## Entries shown

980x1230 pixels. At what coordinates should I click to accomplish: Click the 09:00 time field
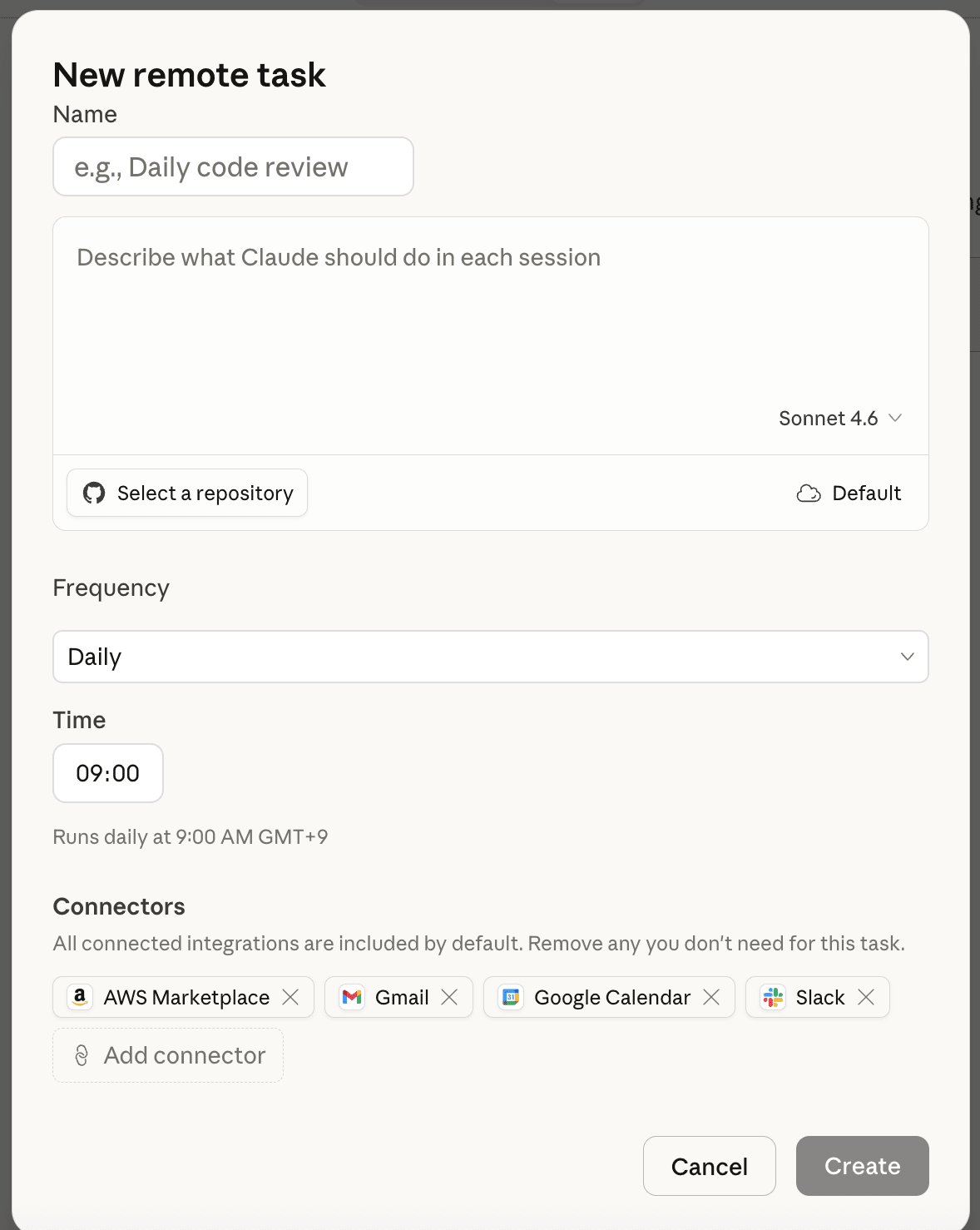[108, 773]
* * *
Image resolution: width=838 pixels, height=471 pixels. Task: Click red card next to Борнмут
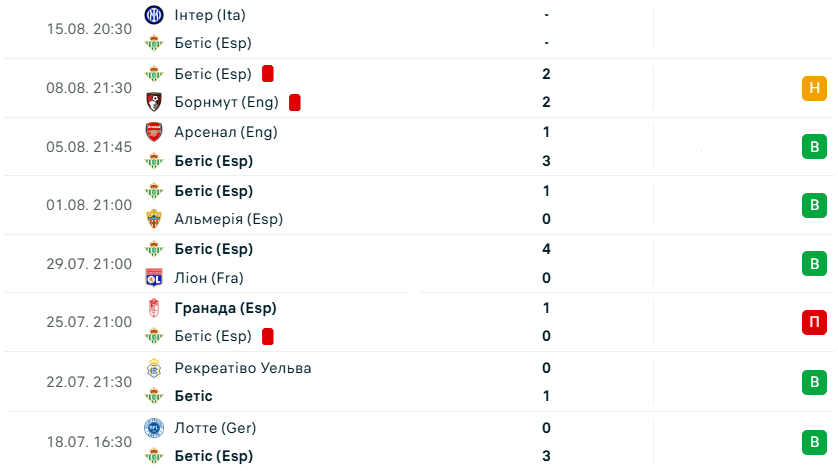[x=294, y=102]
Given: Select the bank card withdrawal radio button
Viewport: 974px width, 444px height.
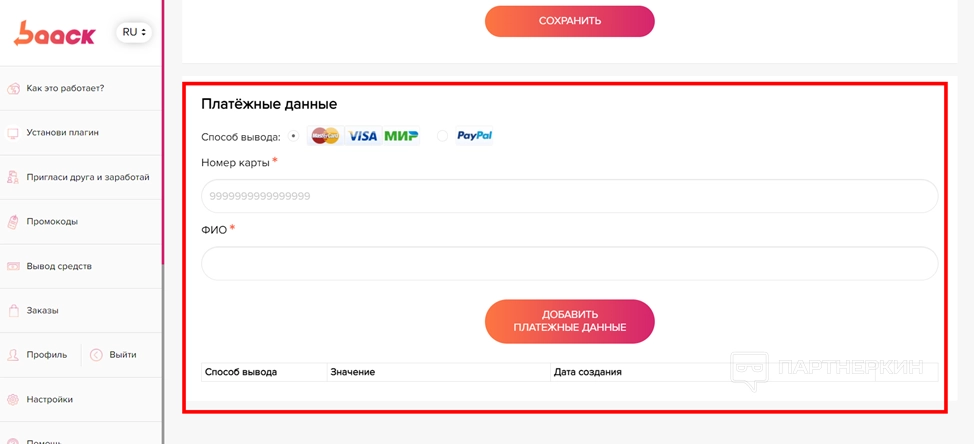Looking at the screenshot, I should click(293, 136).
* * *
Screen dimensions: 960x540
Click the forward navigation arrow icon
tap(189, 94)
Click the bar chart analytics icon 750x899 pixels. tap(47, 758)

## Work instruction
Where the data above reaches the line holding "Click the forward navigation arrow icon", begin printing, and stop after the line holding "Click the bar". Each line must be reproduced exactly, with nothing else added.

## Response to the exercise
Click the forward navigation arrow icon
tap(189, 94)
Click the bar chart analytics icon 750x899 pixels. tap(47, 758)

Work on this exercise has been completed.